**Data extracts**
========
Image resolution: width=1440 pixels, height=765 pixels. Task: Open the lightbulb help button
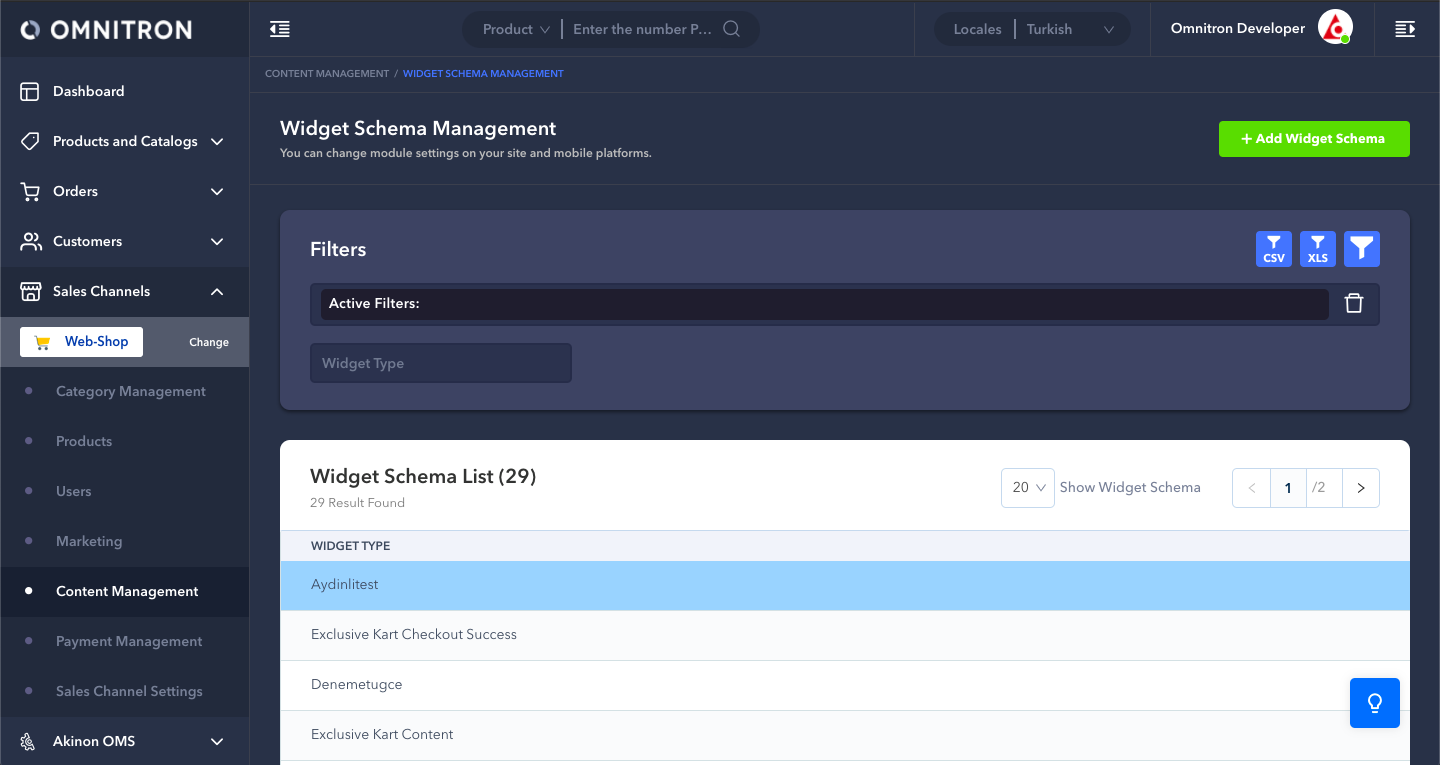click(1374, 703)
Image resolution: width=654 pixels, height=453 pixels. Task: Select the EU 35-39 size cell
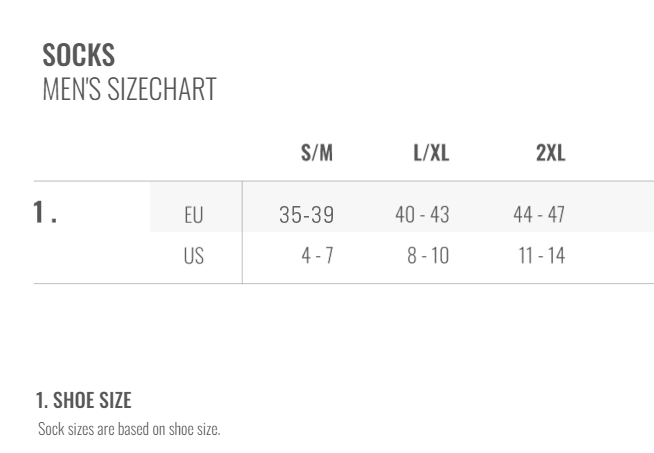click(307, 214)
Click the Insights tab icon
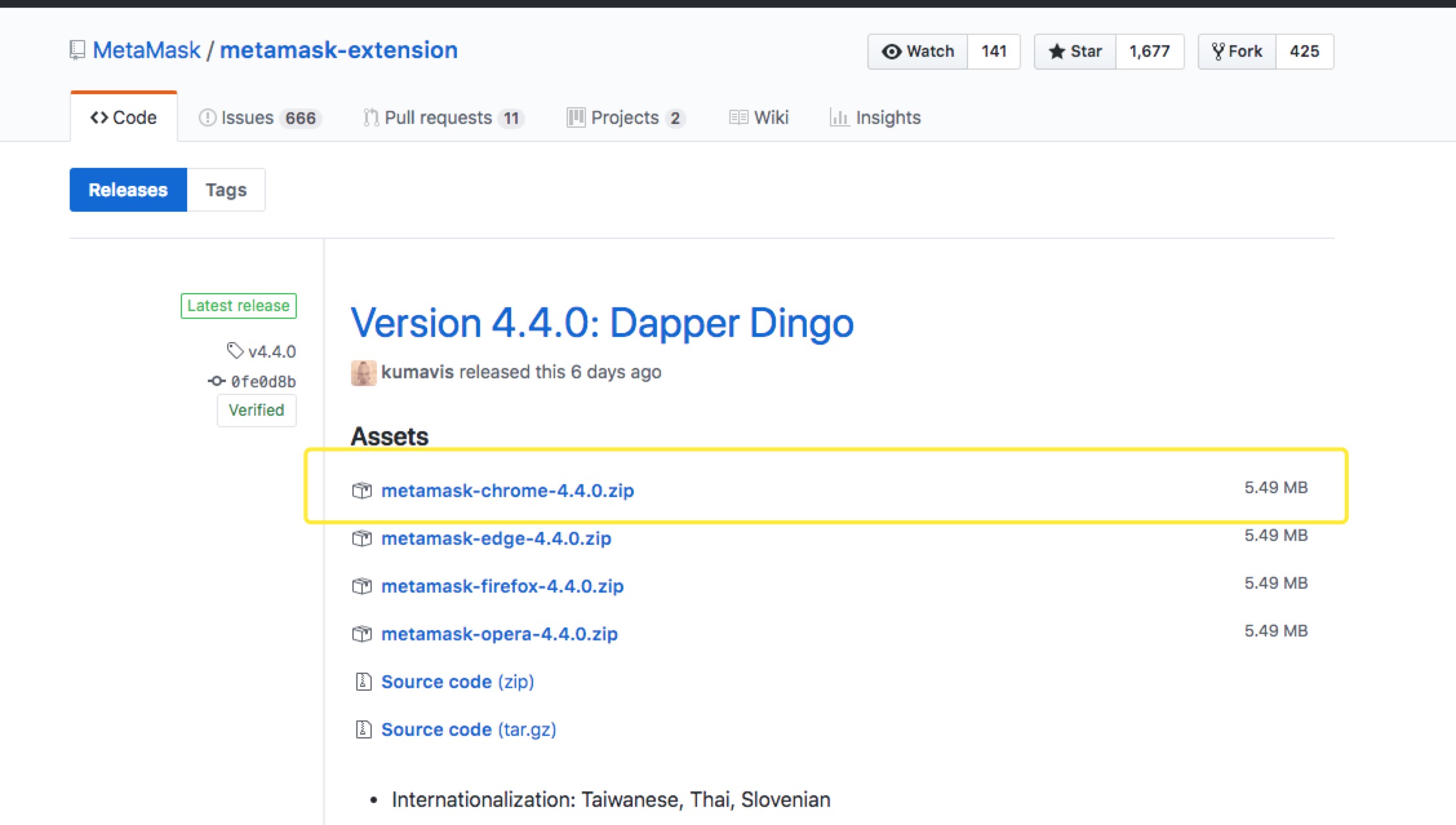This screenshot has height=825, width=1456. click(838, 117)
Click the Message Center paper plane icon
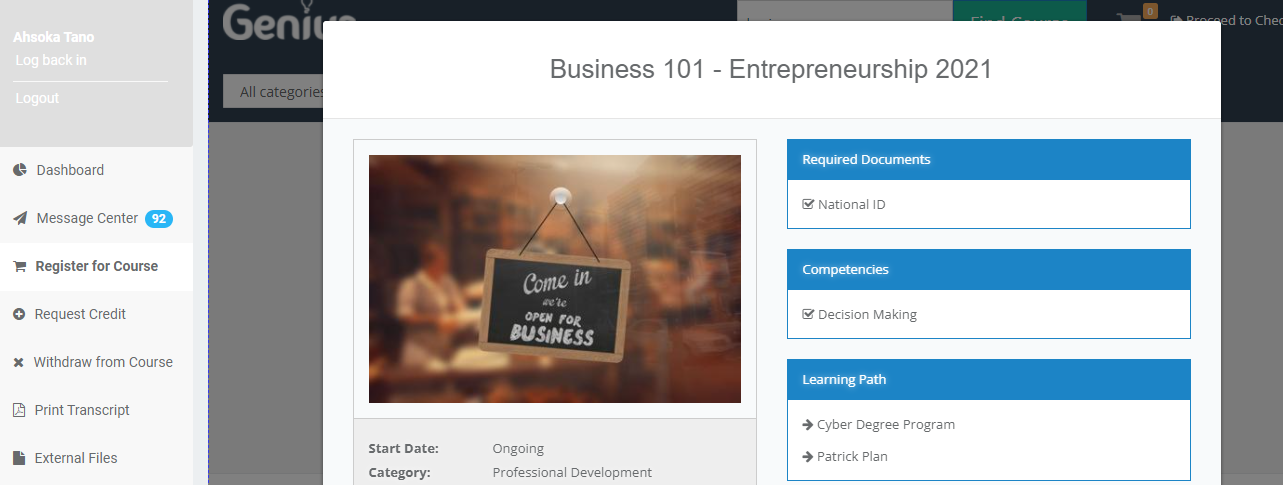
========
**Task item**
Leave out all images, then reproduce the entries above exactly.

**Task result**
Image resolution: width=1440 pixels, height=765 pixels. Task: Open the lightbulb help button
click(1374, 703)
Image resolution: width=654 pixels, height=453 pixels. Task: Select the EU 35-39 size cell
click(307, 214)
Click the Insights tab icon
This screenshot has height=825, width=1456. click(838, 117)
Click the Message Center paper plane icon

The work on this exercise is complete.